The result: fascists killed one cop, cops killed one attacker, three others died, including one attacker the fascists themselves trampled. Capitol Police Chief Steven Sund and others under him have since resigned.
Those who incited the assault, like Trump and Rudy Giuliani, did so knowing that a crowd storming the Capitol might injure or kill their political opponents. Not to mention that a frenzied white-supremacist and misogynist mob might lynch any person of color they got their hands on — for example, the young progressive and outspoken women of color representatives of “the Squad,” like Alexandria Ocasio-Cortez, who rightfully feared such a threat.
This type of pogrom has happened before in U.S. history, when KKK-led mobs deposed local governments where Black people held office, such as in Wilmington, N.C., in 1898. (tinyurl.com/y48n8pma)
Unlike a military coup to put a junta in power or choose a new executive, the Jan. 6 assault needed only to stop the certification of Trump’s loss. It was similar to the U.S.-backed coups in Yugoslavia in October 2000 deposing Slobodan Milosevic and in Ukraine in February 2014 evicting Victor Yanukovich — both based on unproven claims of election fraud, both occurring with a Democrat in the White House.
Similar fascist assaults intimidating politicians in Georgia, Pennsylvania and Arizona could have canceled the votes of cities with many African American and Latinx voters, reversed Biden’s victories and reelected Trump. In a phone call, the outgoing president had tried earlier to push Georgia’s Republican secretary of state to “find the votes” he would need to erase his loss there.
It looks like Trump will have to leave on Jan. 20, and he may face another impeachment trial in the new Senate.
On Jan. 20 it is likely the massive presence of National Guard troops will discourage any mass fascist mobilization. However, the fascist movement can still recruit and take action far away from military concentrations.
The crisis in capitalist society that fuels the growth of fascist and other irrational ideologies among the masses shows no signs of abating.
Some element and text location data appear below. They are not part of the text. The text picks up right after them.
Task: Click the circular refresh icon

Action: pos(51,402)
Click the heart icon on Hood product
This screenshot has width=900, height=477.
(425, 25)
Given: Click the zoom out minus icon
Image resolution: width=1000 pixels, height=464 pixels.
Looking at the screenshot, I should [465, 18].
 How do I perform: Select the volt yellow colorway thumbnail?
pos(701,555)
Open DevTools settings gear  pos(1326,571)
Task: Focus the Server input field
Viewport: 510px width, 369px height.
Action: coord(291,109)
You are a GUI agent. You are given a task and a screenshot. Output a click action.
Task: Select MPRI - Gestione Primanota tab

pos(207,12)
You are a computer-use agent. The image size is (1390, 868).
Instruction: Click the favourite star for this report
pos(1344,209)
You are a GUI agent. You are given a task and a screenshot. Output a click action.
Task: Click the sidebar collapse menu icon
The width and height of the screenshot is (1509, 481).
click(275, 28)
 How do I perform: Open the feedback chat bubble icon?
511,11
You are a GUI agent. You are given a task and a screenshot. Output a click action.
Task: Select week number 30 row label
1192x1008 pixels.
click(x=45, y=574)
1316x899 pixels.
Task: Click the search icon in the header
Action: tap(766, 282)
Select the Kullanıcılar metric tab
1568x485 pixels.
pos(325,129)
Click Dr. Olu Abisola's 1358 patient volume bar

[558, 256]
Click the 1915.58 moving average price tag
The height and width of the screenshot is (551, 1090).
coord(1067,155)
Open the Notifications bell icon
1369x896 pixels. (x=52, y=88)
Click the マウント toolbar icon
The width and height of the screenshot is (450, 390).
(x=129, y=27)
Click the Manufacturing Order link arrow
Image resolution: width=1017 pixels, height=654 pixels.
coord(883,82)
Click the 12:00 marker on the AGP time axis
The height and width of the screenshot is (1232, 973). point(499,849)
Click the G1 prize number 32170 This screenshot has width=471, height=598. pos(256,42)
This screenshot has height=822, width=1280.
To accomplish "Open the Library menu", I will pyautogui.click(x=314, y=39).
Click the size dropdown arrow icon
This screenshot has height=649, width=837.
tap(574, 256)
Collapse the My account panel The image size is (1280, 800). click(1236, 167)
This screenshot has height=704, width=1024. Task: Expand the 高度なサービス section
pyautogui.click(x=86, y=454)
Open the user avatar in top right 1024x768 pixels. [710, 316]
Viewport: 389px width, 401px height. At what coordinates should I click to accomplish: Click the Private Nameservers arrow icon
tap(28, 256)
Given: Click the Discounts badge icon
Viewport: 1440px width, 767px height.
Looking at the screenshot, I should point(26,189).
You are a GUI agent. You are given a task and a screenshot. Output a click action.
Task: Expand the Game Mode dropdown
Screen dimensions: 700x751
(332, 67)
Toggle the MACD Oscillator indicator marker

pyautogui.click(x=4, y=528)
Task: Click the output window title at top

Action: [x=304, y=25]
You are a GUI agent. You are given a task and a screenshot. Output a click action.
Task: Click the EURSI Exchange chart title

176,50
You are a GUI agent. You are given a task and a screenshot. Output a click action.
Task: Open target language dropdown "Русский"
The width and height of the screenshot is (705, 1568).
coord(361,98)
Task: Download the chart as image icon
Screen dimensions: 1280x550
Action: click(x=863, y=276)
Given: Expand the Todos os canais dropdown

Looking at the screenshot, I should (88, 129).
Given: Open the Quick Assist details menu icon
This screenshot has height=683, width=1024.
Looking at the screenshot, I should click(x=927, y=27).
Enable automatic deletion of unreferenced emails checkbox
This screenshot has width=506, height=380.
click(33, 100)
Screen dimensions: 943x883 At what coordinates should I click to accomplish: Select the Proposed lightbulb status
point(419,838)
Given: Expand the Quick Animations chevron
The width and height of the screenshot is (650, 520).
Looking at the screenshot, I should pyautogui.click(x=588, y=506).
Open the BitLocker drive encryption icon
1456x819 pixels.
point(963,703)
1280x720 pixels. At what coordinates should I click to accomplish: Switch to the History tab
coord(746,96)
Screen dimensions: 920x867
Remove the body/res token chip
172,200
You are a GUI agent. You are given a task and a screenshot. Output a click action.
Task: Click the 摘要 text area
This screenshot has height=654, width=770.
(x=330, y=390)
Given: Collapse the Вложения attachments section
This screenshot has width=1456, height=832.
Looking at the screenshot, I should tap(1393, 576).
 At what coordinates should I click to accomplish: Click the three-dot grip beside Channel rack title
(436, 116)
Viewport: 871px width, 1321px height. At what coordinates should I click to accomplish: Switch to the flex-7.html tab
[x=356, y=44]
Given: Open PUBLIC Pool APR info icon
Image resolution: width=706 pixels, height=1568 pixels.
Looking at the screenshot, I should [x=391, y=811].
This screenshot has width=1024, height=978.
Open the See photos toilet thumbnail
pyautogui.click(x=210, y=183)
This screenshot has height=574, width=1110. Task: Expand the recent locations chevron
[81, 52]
COVID-19, the cyclical capitalist crisis after the pandemic has calmed — if that happens — and the climate crisis all threaten political stability in the center of world imperialism. The U.S. continues to lose prestige and power worldwide.
To rely on the state’s repressive forces to stop a fascist upsurge in a growing crisis is to disarm the working class — which includes all sectors of people who depend on selling their labor power to survive — leaving it vulnerable.
Assuming a smooth transition to the Biden/Harris government, the working class and people’s rights organizations of all nationalities and genders must wrestle with how to organize self defense against fascism, independent of the state apparatus. We encourage all groups to take the necessary steps.
The movement must find ways to directly appeal to the rank-and-file troops of the National Guard and the Army to encourage anti-fascism and their refusal to turn their guns on the peoples’ movements. The stronger the popular movement grows and the more decisively it acts, the better it can win over “undecided” persons and neutralize those tempted to join the fascists.